C’est en effet l’un des rendez-vous les plus attendues de la démocratie togolaise : les élections municipales se tiendront le 10 juillet prochain. L’annonce a été faite par le gouvernement le 30 avril dernier. Réunis en Conseil des ministres, ce dernier a ainsi pris le décret qui fixe la date du scrutin, qui dessinera le visage des communes pour les années à venir. Pendant quinze jours donc, c’est à dire du 24 juin au 8 juillet 2025, s’ouvrira la campagne électorale. Une campagne marathon où les partis politiques devront convaincre, village après village, avec en ligne de mire une promesse : celle d’un développement à la base.
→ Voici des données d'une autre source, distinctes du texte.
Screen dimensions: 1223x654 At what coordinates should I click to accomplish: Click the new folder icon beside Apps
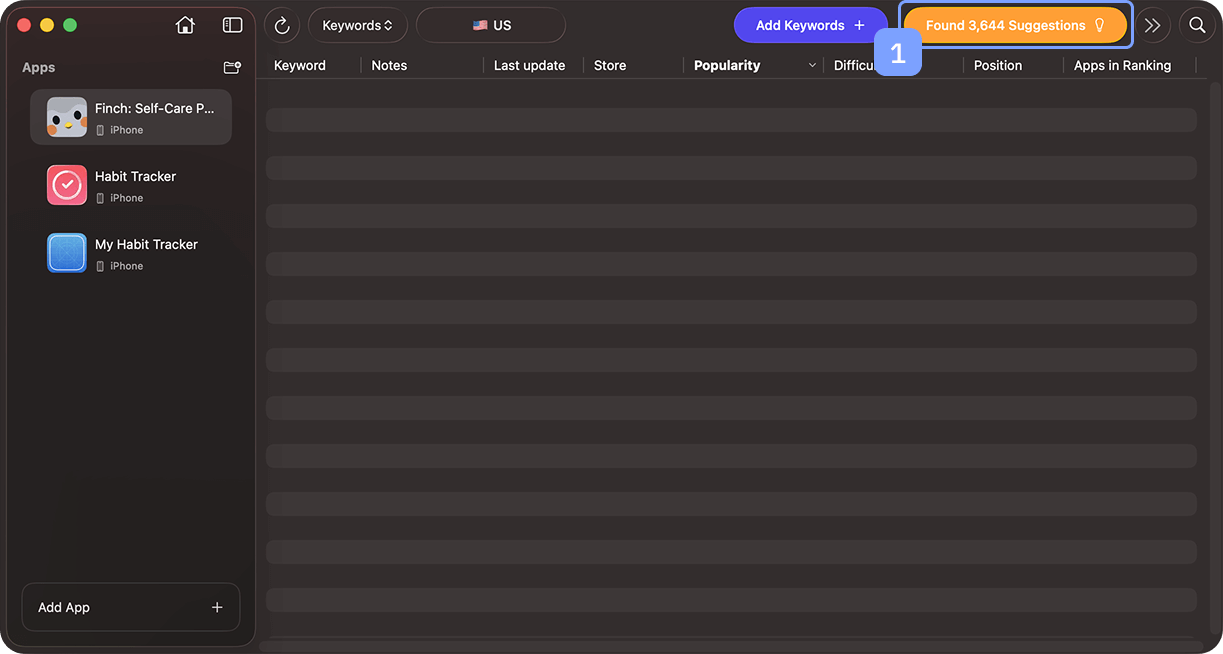[x=232, y=67]
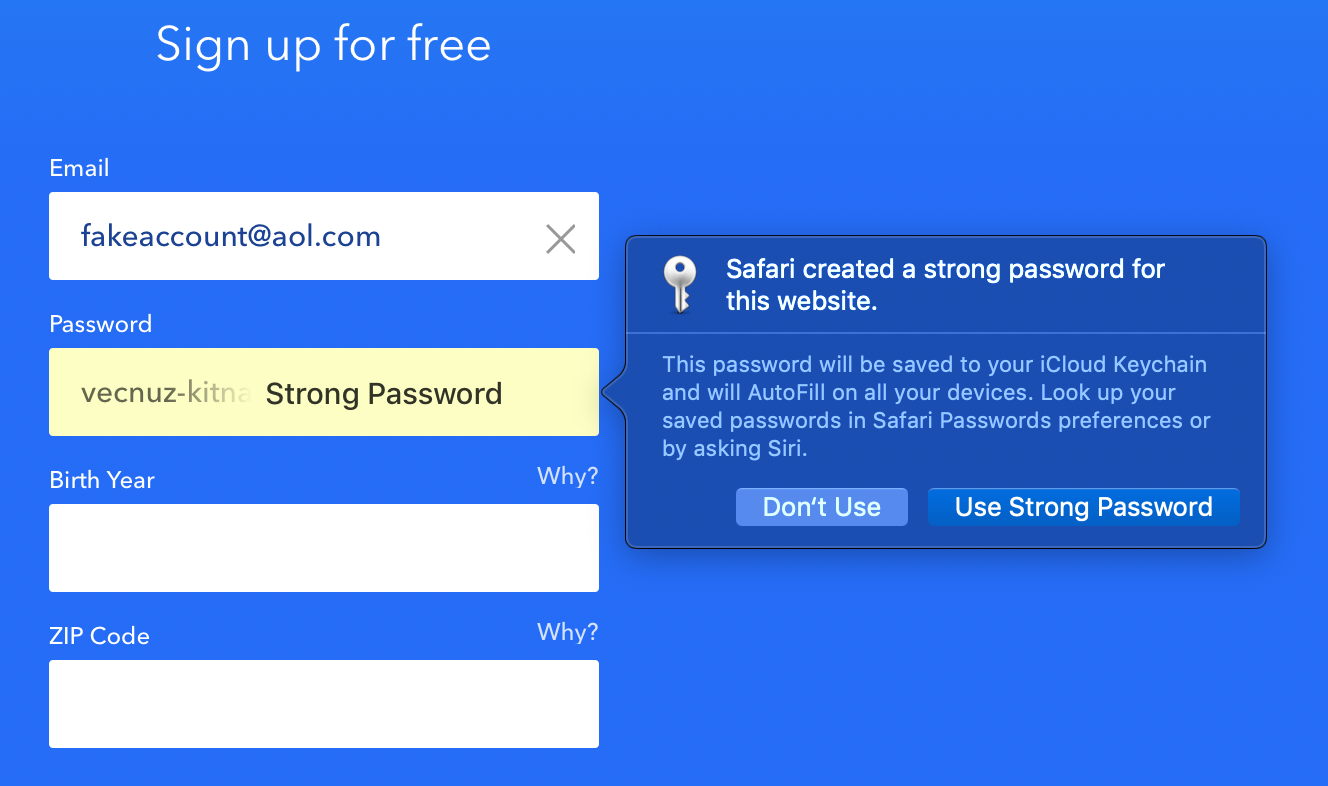The height and width of the screenshot is (786, 1328).
Task: Select the yellow Password input field
Action: [x=324, y=392]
L’innovation majeure de ce décret un peu comme les rendez-vous électoraux précédents réside dans la politique genrée du montant de la caution électorale. Elle est fixée à 50 000 FCFA par candidat, mais réduite de moitié donc à 25 000 FCFA, pour les femmes. Les autorités souhaihent ainsi porter un coup de main symbolique à la promotion de la femme mais à une intensification de leur présence dans les conseils municipaux. Autre enjeu clé de ce scrutin à venir : le financement. Il est prévu une enveloppe de 500 millions FCFA à allouée aux partis politiques. Ainsi, l’État souhaite d’aplanir les inégalités. Car, selon les dispositions du code électoral, 65 % de cette somme seront répartis équitablement entre tous les candidats, tandis que les 35 % restants seront attribués en fonction des résultats obtenus, les partis ayant recueilli au moins 10 % des suffrages exprimés étant éligibles.
En toile de fond, la sécurisation du scrutin mobilise tous les regards. Les forces de l’ordre voteront en avance le 7 juillet, pour garantir le bon déroulement du scrutin. Une logistique militaire sera opérationnelle à cet effet avec l’objectif affiché d’un scrutin apaisé.